Scaling a SaaS to $3M/year on the back of a monolith

This was originally written as a (very long) comment to a microservices discussion in a software engineering community.

As founding engineer and then CTO, I helped take a bootstrapped SaaS company in 4 years from around $500k ARR to $3mm+ ARR built on top of a large and complex monolith.

Early days

Hard to quantify exactly when "early days" ends, but for context: 1-3 engineers. Sub $500k ARR. 12-18 months after launch.

Don't even think about microservices at this stage.

If you're thinking how you should structure your app into microservices, you're thinking about the completely wrong thing. The only thing on anyone's mind should be PMF, conversion, retention, growth.

The reality is: your customers don't care about your microservices.

And if your reasoning is "well, if the business grows, we want to be ready to scale by having these services separate!", you're forgetting something crucial: you have to first get the business to that point to even have such a luxury problem.

On top of that, while searching for PMF and iterating on the product based on customer feedback, your codebase will change substantially. Things will be rewritten, boundaries will shift, debt will be introduced.

It is inevitable.

A lot of people may be in for a shock regarding just how much value in the world around us is built on top of ugly tech spaghetti. It's the norm, not the exception. For us, it may have even been hard to qualify the codebase as a cohesive monolith because of just how cobbled together everything was in a single repository. But it got us to $1mm ARR and beyond.

Don't try to apply practices of tech giants to recently-founded software startups. Completely different contexts, an order of magnitude difference in history, and several orders of magnitude difference in revenue and team size.

Starting to mature

Somewhere around $1mm ARR? Maybe 3-5, but less than 10 engineers. Growth is quite steady, conversion and retention are attaining predictability.

At this point, the question should be: can the revenue still 2x and the team 2x without changing the architecture? In most cases the answer will be yes, even if you don't like it. But the yes will be nuanced.

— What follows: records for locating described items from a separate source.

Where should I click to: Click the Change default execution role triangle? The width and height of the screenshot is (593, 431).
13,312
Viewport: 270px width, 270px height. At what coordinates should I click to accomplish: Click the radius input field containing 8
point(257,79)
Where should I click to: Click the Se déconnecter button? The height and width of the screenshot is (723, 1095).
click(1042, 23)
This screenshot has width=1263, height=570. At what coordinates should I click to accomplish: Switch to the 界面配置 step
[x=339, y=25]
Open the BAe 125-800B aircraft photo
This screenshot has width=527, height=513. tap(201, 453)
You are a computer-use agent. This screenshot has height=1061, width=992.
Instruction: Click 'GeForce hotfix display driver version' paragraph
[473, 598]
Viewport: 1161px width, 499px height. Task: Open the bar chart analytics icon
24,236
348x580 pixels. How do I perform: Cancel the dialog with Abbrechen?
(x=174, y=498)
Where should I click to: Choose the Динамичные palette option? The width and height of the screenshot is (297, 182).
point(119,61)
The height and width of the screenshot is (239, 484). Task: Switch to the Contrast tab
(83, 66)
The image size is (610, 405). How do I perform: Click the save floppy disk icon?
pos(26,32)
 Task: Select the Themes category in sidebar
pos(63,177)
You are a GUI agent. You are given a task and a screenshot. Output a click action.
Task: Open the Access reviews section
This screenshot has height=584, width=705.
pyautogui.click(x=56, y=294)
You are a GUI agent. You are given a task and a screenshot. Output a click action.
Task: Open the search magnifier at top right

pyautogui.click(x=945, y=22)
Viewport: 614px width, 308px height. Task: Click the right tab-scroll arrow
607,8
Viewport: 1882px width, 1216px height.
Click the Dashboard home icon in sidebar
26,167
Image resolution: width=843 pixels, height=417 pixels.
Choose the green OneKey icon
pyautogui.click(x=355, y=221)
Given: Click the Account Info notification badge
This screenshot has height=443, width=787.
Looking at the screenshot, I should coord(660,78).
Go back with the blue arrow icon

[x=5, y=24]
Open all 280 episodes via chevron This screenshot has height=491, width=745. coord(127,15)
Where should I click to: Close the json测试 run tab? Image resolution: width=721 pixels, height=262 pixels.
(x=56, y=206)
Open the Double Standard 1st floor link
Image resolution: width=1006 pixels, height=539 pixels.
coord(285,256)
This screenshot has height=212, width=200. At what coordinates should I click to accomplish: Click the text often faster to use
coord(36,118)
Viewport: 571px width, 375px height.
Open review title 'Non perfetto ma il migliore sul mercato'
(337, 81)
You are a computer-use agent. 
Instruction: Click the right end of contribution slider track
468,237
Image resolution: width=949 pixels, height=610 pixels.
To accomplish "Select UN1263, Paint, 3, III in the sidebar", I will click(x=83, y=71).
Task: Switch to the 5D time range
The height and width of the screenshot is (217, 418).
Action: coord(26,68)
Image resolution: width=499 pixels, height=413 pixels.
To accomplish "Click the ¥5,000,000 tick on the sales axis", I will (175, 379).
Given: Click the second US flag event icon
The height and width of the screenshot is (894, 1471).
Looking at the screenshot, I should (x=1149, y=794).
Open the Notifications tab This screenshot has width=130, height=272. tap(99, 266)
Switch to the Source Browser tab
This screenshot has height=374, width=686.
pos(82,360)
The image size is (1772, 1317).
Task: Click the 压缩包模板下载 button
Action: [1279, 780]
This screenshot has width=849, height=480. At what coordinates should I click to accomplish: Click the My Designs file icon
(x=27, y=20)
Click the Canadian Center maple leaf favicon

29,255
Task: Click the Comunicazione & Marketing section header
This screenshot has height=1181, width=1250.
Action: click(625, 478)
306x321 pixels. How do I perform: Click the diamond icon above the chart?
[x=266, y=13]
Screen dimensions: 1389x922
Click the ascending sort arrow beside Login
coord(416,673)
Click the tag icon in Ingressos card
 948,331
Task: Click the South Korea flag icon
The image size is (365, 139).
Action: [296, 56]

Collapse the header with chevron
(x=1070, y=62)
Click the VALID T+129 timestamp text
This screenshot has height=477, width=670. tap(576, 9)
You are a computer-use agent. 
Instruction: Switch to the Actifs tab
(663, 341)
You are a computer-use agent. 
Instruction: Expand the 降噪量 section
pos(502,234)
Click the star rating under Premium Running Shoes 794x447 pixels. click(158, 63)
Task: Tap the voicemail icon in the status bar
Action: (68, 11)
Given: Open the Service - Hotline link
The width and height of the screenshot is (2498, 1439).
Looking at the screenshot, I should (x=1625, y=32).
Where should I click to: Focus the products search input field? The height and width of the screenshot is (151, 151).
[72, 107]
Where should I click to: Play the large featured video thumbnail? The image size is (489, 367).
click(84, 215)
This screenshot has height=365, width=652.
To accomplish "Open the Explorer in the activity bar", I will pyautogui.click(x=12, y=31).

We already saw, based on recent experiences, that adding anything new to the codebase is problematic. There are performance issues and it's very easy to introduce bugs.

The tech focus here was:

A deep test suite covering feature integrations, not units.
Short phases of refactoring to tackle the most problematic (unintuitive, deeply-coupled) parts of the code. Not spending 4-6 months on rewriting code.
Targeted / constrained code rewrites and comments to make it more intuitive and easy to extend.
Occasionally optimising performance to support further growth. A lot of this was DB query work more than anything. The "don't optimise prematurely" adage still applies here.
But apart from that? Still frequently shipping value to customers in the monolith.

Alas, at this point we introduced two microservices to power a customer-facing API. We regretted that decision ever since and ended up gradually decommissioning them.

Here's why:

Bugs — It was still quite easy to introduce bugs into the microservices. The platform we had built was complex, with a lot of features and often subtle cross-feature interactions. Although the API allowed writes, even the read part of the microservices kept having bugs introduced.
Performance — Any performance and scaling gains were negligible. Having the monolith on a separate API server, with a bit of added API-specific code, would have accomplished the same thing with much less pain.
Overhead — There was the engineering and management overhead of having to take into account unique parts of the infrastructure. They took up a disproportionate amount of time relative to the value they provided.
Duplication — There was a lot of app logic duplicated. Packaging up the relevant code for re-use between monolith and microservices would have been a Herculean task by itself, and then we would've had a third layer of overhead.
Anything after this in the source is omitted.